**Data for processing:**

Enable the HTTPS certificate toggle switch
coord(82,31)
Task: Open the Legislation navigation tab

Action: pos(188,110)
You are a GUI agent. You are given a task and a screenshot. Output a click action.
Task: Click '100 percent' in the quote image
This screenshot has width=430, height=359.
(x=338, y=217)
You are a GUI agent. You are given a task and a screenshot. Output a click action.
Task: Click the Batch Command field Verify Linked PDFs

**Work item:** Write each record out again exactly.

**Task result:**
Enable the HTTPS certificate toggle switch
coord(82,31)
Task: Open the Legislation navigation tab

Action: pos(188,110)
You are a GUI agent. You are given a task and a screenshot. Output a click action.
Task: Click '100 percent' in the quote image
This screenshot has width=430, height=359.
(x=338, y=217)
You are a GUI agent. You are given a task and a screenshot. Output a click action.
Task: Click the Batch Command field Verify Linked PDFs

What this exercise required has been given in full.